=== Begin Enclosure ===

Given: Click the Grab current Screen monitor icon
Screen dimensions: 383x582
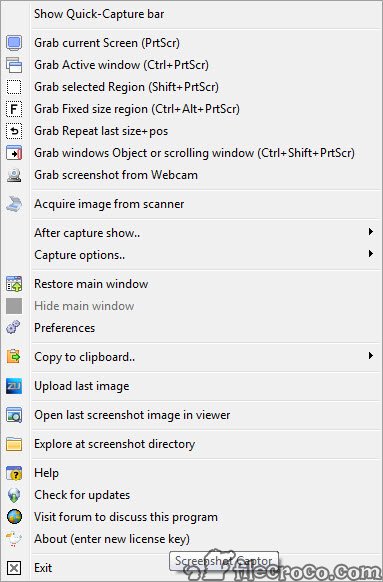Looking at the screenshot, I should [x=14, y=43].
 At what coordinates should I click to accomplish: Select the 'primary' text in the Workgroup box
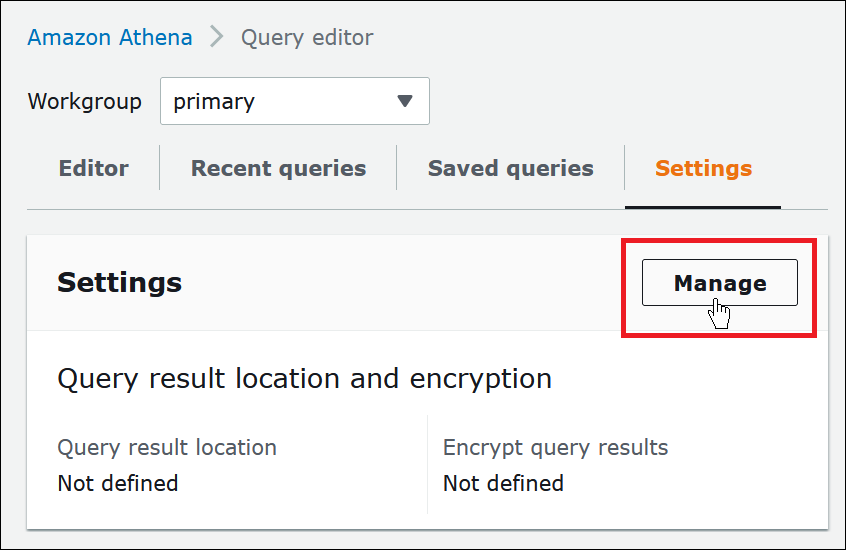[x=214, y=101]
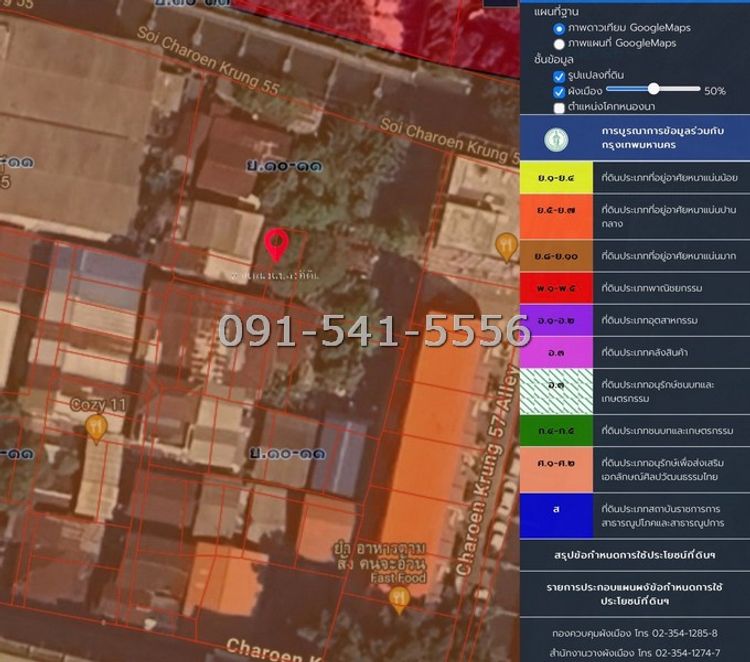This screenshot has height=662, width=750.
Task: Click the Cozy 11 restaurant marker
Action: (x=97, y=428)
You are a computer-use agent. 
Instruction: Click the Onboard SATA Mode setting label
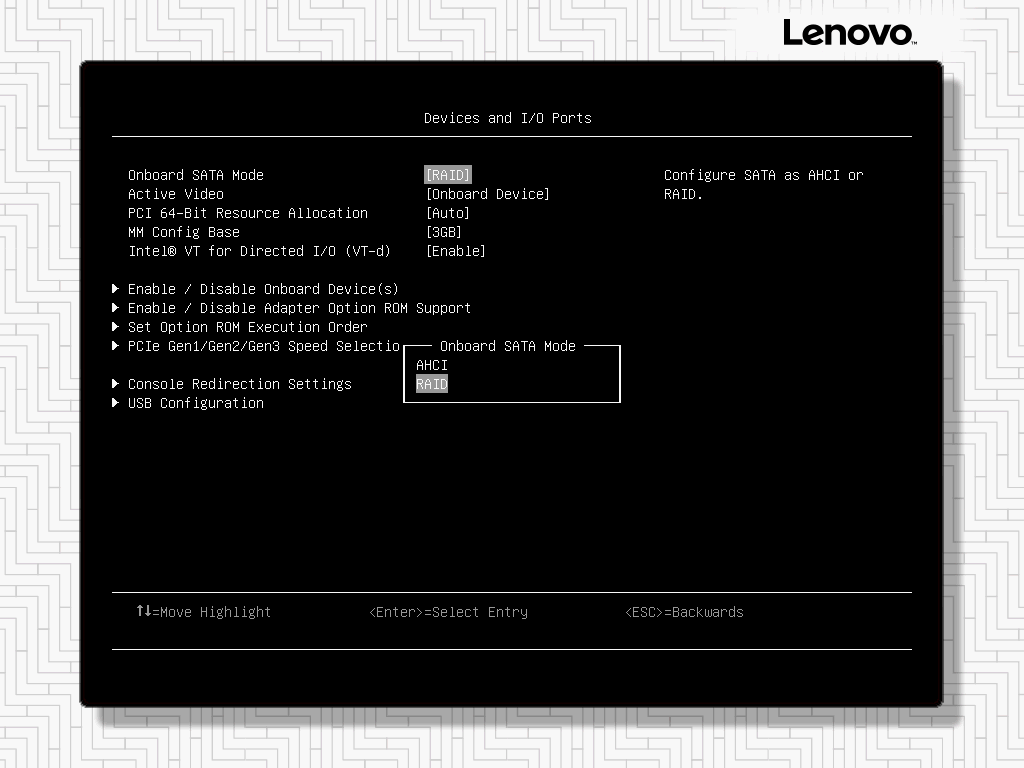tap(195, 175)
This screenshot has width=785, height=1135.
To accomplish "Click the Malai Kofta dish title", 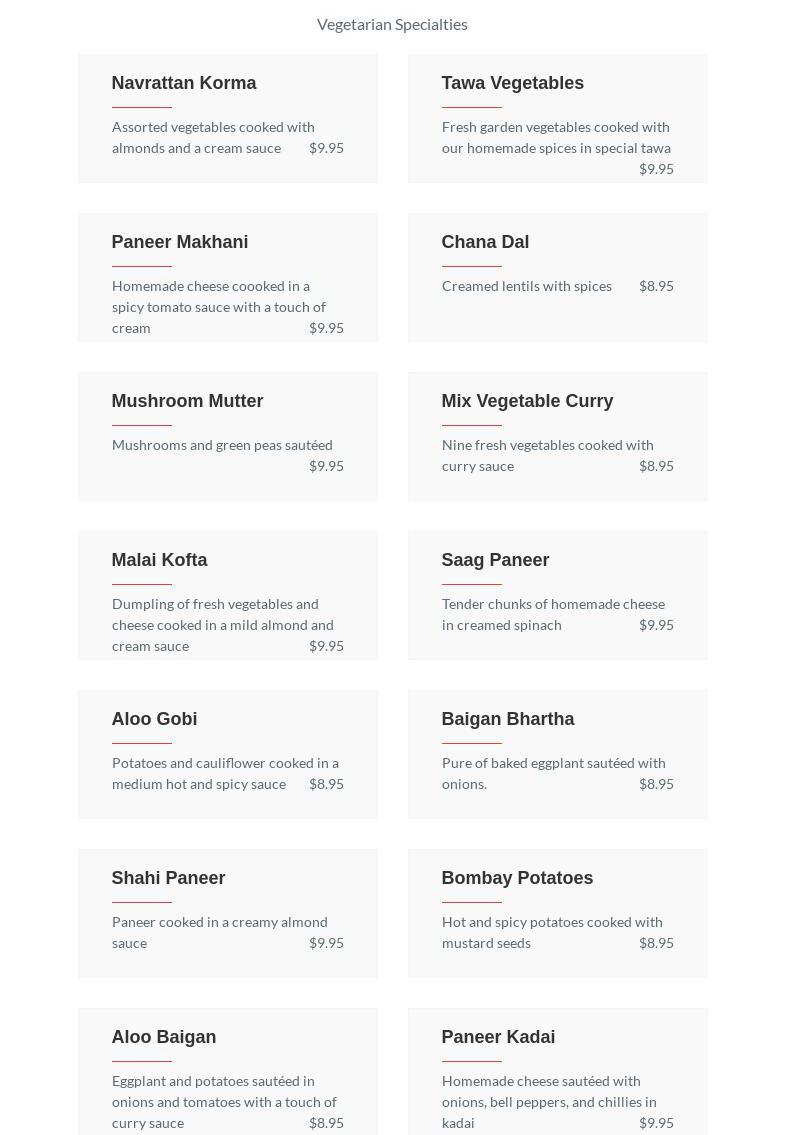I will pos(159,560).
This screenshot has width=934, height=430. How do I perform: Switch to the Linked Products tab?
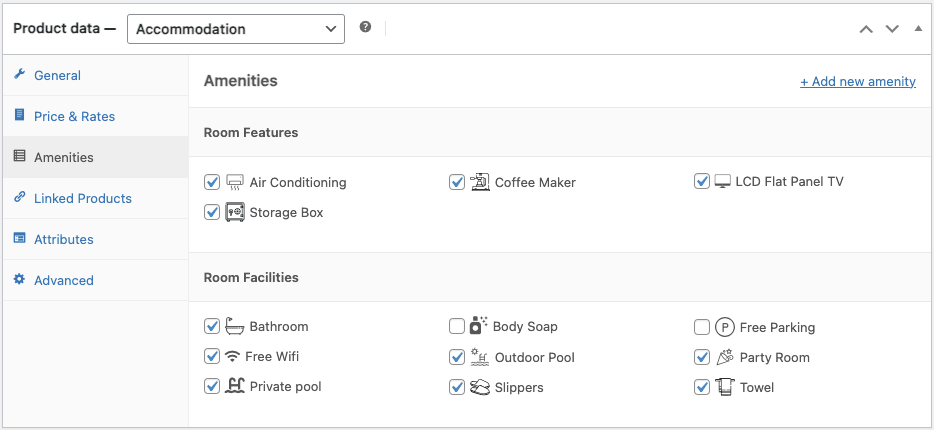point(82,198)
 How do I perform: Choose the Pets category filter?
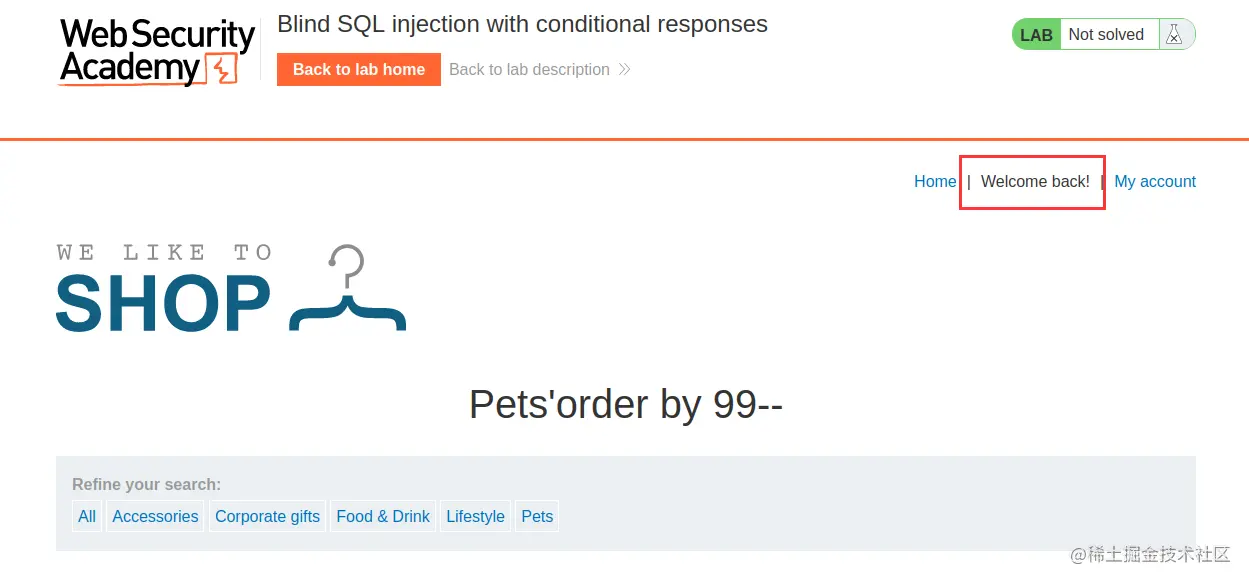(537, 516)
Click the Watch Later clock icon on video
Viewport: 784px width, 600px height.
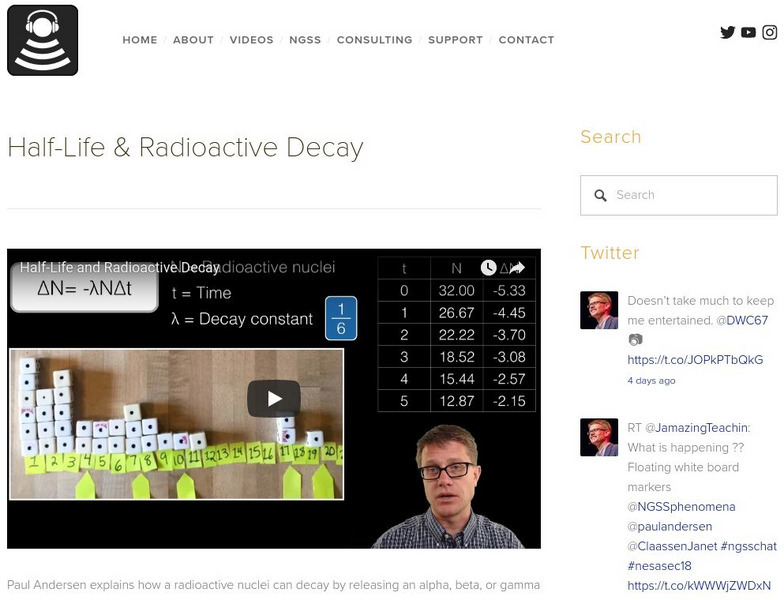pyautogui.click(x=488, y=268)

=== End Enclosure ===

PROBLEM: Starting with the line that holds "How do I perform: Choose", return each line exactly through the final line of the entries above; pictures are not part of the output.

EXERCISE OUTPUT:
 How do I perform: Choose the Pets category filter?
(537, 516)
Click the Watch Later clock icon on video
Viewport: 784px width, 600px height.
pyautogui.click(x=488, y=268)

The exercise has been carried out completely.